### Task objective
Nothing but the line holding "The width and height of the screenshot is (675, 313)." and the lines after it, through the end of the records, should be set down, each exactly as it is.

### Data supplied
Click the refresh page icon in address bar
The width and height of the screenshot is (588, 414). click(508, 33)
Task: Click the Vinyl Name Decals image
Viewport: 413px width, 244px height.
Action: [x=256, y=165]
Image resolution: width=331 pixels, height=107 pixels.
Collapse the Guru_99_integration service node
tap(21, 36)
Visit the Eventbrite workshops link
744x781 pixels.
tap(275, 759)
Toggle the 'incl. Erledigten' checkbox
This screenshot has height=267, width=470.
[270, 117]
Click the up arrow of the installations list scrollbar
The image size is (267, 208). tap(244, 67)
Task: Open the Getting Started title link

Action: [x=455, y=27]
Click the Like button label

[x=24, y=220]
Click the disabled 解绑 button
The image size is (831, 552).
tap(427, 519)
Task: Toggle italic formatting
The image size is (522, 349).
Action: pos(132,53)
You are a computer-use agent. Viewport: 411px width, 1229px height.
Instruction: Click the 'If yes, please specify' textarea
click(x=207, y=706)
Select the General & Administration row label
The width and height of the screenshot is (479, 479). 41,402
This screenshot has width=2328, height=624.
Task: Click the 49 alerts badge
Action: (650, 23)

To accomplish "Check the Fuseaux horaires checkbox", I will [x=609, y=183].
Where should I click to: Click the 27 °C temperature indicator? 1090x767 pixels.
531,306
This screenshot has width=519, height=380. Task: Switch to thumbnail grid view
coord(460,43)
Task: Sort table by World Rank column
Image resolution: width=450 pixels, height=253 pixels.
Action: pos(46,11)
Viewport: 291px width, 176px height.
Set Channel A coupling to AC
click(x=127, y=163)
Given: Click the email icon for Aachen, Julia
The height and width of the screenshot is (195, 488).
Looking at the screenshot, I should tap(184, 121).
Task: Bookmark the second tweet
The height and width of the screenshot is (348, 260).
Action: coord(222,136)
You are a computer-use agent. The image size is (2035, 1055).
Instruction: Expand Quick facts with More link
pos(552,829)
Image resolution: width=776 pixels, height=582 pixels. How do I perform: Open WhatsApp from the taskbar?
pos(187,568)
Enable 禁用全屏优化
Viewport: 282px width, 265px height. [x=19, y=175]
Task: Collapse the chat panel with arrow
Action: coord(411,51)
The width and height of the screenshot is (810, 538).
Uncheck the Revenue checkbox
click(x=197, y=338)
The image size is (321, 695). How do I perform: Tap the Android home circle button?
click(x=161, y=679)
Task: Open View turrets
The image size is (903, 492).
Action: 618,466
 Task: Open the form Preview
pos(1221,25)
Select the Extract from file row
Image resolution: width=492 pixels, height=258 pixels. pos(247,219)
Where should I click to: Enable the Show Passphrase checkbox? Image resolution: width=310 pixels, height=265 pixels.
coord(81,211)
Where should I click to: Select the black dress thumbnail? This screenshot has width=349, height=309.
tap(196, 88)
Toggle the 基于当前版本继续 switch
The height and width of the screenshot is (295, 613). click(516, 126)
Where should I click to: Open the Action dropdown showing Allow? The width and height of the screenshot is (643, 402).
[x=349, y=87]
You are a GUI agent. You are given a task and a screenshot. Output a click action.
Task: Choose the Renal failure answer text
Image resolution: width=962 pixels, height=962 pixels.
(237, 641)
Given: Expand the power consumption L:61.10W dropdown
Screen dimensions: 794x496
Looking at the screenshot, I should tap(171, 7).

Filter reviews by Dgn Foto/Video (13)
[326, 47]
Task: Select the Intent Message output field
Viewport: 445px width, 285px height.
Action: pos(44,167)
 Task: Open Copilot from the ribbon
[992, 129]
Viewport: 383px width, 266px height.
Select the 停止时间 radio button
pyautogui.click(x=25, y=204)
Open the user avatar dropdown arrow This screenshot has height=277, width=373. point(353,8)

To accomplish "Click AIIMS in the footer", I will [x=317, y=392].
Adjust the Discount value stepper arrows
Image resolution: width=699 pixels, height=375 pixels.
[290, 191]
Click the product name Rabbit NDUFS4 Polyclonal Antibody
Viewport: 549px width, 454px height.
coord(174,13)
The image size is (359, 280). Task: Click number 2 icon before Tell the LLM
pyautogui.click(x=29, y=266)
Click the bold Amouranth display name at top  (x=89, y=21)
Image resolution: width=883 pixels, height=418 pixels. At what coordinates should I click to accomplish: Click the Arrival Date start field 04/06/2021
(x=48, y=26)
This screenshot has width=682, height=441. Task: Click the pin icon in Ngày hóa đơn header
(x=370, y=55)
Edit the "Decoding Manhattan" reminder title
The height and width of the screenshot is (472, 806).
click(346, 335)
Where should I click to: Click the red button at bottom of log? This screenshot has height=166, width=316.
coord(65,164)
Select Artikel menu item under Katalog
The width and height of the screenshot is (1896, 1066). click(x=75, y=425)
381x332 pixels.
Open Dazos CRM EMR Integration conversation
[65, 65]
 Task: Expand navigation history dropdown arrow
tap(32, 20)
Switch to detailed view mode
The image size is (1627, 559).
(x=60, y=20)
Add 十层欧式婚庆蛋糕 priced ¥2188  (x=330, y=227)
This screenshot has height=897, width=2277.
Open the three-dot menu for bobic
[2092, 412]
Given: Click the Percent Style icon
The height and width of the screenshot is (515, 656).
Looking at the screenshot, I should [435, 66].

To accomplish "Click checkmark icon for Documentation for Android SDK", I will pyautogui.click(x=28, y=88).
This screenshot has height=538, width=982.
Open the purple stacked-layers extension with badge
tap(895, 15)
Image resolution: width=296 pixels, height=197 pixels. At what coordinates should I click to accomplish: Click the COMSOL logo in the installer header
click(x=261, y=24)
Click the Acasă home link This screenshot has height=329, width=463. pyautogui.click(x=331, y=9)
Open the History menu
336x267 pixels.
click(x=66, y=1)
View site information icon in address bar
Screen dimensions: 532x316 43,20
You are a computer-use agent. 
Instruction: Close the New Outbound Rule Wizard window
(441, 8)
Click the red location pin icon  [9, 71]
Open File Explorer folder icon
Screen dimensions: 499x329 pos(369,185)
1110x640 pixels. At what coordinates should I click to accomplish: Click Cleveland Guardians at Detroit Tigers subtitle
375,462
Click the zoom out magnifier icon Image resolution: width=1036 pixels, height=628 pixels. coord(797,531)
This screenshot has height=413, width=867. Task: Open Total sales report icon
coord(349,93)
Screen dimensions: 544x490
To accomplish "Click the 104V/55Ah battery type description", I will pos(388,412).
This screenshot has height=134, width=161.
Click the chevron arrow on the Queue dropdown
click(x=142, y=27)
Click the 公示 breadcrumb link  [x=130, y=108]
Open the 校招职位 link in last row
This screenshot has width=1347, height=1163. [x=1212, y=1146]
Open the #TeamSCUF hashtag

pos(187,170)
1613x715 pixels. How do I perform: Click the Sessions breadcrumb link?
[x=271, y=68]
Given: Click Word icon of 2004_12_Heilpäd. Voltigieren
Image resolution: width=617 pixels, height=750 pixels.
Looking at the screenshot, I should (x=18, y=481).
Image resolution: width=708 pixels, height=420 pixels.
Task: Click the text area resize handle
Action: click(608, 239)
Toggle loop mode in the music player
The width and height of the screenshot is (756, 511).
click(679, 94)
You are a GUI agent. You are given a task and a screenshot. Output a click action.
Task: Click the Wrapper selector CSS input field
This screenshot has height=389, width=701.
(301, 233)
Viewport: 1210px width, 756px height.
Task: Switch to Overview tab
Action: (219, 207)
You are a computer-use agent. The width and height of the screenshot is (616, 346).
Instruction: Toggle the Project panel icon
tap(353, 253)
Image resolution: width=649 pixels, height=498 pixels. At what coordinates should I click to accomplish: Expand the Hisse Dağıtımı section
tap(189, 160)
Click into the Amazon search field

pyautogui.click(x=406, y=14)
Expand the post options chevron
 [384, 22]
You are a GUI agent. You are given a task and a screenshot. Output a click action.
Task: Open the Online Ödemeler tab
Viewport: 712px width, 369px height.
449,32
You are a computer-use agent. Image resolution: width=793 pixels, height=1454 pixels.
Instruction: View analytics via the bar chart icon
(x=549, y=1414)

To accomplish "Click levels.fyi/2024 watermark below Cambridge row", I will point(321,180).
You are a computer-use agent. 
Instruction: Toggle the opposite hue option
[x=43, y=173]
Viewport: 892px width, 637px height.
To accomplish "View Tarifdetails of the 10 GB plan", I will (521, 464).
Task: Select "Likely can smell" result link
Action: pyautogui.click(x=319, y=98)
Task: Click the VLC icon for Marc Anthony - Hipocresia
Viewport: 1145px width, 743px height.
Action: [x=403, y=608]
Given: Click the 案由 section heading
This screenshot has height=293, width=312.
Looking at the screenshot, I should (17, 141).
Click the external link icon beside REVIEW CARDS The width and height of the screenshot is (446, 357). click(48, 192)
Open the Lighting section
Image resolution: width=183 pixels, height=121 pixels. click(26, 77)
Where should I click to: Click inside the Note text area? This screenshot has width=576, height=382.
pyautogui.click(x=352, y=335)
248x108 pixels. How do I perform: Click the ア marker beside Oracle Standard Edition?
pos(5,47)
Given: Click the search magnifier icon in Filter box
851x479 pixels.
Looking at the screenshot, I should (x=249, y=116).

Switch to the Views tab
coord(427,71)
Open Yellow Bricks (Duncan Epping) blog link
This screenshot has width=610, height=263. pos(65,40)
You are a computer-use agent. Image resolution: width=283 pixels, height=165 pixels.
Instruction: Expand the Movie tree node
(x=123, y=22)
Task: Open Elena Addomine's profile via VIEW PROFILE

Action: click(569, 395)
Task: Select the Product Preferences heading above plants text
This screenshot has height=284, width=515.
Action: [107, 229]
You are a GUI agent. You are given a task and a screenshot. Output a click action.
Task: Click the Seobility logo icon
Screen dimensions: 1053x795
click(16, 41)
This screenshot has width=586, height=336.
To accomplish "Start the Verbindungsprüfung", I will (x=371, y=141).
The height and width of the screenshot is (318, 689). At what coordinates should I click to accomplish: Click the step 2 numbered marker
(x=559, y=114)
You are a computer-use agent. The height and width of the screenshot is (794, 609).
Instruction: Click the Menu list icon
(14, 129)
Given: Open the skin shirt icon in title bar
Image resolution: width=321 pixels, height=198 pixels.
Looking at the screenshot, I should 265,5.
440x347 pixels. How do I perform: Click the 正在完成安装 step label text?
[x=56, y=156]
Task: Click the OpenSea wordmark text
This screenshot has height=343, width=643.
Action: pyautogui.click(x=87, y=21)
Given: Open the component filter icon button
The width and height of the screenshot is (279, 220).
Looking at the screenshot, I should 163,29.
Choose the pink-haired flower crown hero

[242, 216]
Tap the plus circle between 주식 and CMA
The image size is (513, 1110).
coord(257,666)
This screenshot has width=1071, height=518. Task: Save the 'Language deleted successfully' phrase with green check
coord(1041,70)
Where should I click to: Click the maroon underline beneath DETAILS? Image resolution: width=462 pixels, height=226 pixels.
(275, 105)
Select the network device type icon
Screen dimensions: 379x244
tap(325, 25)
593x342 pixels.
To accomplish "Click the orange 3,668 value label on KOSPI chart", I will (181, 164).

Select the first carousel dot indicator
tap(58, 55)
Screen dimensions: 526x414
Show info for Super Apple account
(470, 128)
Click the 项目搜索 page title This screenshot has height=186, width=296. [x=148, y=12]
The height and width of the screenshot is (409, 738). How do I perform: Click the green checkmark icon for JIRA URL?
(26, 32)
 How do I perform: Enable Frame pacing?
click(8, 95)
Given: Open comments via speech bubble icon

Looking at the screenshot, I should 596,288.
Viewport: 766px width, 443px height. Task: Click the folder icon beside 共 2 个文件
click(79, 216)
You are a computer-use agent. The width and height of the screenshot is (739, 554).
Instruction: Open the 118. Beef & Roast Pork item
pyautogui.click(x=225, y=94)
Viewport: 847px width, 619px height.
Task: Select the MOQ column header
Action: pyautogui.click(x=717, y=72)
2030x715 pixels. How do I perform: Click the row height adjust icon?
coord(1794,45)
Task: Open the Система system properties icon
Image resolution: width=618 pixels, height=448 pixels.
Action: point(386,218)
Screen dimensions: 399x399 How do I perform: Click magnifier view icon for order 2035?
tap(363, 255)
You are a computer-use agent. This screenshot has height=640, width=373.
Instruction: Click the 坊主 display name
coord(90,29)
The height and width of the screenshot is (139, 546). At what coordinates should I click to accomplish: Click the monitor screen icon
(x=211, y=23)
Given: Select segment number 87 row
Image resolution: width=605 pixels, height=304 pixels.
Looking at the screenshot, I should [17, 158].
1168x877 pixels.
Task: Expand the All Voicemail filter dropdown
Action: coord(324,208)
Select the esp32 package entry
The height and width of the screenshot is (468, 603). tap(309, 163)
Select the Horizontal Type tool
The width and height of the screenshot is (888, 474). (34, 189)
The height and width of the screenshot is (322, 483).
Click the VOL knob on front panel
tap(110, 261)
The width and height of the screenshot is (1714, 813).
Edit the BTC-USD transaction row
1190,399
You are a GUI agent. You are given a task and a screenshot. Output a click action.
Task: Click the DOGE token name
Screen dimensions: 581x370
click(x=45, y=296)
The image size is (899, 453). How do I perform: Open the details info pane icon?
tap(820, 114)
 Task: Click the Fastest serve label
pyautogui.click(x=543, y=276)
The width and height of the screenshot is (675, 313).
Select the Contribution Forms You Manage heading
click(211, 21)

### Answer area
The width and height of the screenshot is (675, 313).
Select the Contribution Forms You Manage heading
click(211, 21)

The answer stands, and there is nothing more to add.